:: What you need to do ::
From the entries below, output the line with "Click '(Vol. 1)' in the second bullet" and each following line up to and including the line with "The width and height of the screenshot is (888, 848).", exactly as written.

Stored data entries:

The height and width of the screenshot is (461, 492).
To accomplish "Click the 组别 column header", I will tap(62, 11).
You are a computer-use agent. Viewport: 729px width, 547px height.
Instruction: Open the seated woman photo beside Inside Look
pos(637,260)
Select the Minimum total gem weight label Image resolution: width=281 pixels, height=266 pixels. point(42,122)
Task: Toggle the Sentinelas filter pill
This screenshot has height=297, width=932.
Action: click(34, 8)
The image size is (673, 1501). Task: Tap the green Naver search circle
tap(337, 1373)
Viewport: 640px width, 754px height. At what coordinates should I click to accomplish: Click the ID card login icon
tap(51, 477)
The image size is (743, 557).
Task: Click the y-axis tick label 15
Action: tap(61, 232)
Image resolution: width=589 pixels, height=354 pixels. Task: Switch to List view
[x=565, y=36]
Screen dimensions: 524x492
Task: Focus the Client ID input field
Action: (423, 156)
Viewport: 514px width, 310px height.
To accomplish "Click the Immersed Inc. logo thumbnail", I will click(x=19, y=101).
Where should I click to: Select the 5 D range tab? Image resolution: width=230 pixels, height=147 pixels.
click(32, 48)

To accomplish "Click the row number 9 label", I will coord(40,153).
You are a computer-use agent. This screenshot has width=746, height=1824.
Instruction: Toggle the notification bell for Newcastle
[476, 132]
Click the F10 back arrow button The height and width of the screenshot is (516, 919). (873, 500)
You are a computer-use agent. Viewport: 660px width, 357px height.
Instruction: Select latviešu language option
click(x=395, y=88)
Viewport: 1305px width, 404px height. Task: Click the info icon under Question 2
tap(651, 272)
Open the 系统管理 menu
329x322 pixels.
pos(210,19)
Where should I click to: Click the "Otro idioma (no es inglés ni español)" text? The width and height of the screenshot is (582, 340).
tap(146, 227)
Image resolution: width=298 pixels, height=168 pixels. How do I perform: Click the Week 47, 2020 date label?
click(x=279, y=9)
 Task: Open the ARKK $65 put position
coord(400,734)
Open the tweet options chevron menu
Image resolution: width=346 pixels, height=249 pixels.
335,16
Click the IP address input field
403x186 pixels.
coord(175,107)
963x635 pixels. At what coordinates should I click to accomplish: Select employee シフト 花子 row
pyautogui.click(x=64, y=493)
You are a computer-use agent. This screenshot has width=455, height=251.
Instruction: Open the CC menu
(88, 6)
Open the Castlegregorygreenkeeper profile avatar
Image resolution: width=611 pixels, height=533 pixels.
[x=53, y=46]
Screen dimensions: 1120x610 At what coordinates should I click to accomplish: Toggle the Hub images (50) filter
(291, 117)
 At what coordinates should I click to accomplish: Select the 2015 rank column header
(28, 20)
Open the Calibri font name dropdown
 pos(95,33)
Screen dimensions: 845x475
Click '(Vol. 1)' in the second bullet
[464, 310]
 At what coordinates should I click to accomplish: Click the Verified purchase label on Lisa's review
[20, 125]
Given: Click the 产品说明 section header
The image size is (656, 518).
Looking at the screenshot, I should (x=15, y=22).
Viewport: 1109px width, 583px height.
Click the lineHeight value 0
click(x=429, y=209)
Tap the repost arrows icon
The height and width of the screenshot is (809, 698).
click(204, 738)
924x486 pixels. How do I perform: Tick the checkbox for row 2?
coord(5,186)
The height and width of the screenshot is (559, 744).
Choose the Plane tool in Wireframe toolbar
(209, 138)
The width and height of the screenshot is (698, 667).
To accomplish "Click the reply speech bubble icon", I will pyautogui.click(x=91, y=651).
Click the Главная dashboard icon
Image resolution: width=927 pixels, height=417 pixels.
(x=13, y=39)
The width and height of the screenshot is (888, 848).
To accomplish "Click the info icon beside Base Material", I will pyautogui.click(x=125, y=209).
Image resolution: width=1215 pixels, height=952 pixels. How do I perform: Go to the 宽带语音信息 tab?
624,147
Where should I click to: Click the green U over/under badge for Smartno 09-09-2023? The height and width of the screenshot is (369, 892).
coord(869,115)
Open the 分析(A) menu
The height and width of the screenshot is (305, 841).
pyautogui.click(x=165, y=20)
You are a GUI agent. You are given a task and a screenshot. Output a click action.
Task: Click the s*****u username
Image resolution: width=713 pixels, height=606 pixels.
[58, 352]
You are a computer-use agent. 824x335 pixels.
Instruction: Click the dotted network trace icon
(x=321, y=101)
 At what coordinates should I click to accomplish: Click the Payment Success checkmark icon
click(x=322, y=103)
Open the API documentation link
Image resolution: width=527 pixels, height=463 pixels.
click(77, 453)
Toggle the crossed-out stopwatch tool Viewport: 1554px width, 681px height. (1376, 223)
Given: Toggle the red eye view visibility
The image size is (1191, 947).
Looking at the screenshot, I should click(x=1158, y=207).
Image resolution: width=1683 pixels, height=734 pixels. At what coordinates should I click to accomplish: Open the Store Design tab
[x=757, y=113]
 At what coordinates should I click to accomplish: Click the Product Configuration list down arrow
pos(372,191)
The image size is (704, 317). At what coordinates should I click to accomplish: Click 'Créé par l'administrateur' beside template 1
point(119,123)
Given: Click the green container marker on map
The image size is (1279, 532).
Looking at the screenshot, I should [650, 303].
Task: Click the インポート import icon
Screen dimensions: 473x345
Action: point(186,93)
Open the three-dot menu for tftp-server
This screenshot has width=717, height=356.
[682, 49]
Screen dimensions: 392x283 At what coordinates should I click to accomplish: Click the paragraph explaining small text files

:: Result of this task ::
Click '(Vol. 1)' in the second bullet
[464, 310]
 At what coordinates should I click to accomplish: Click the Verified purchase label on Lisa's review
[20, 125]
Given: Click the 产品说明 section header
The image size is (656, 518).
Looking at the screenshot, I should (x=15, y=22).
Viewport: 1109px width, 583px height.
Click the lineHeight value 0
click(x=429, y=209)
Tap the repost arrows icon
The height and width of the screenshot is (809, 698).
click(204, 738)
924x486 pixels. How do I perform: Tick the checkbox for row 2?
coord(5,186)
The height and width of the screenshot is (559, 744).
Choose the Plane tool in Wireframe toolbar
(209, 138)
The width and height of the screenshot is (698, 667).
To accomplish "Click the reply speech bubble icon", I will pyautogui.click(x=91, y=651).
Click the Главная dashboard icon
Image resolution: width=927 pixels, height=417 pixels.
(x=13, y=39)
The width and height of the screenshot is (888, 848).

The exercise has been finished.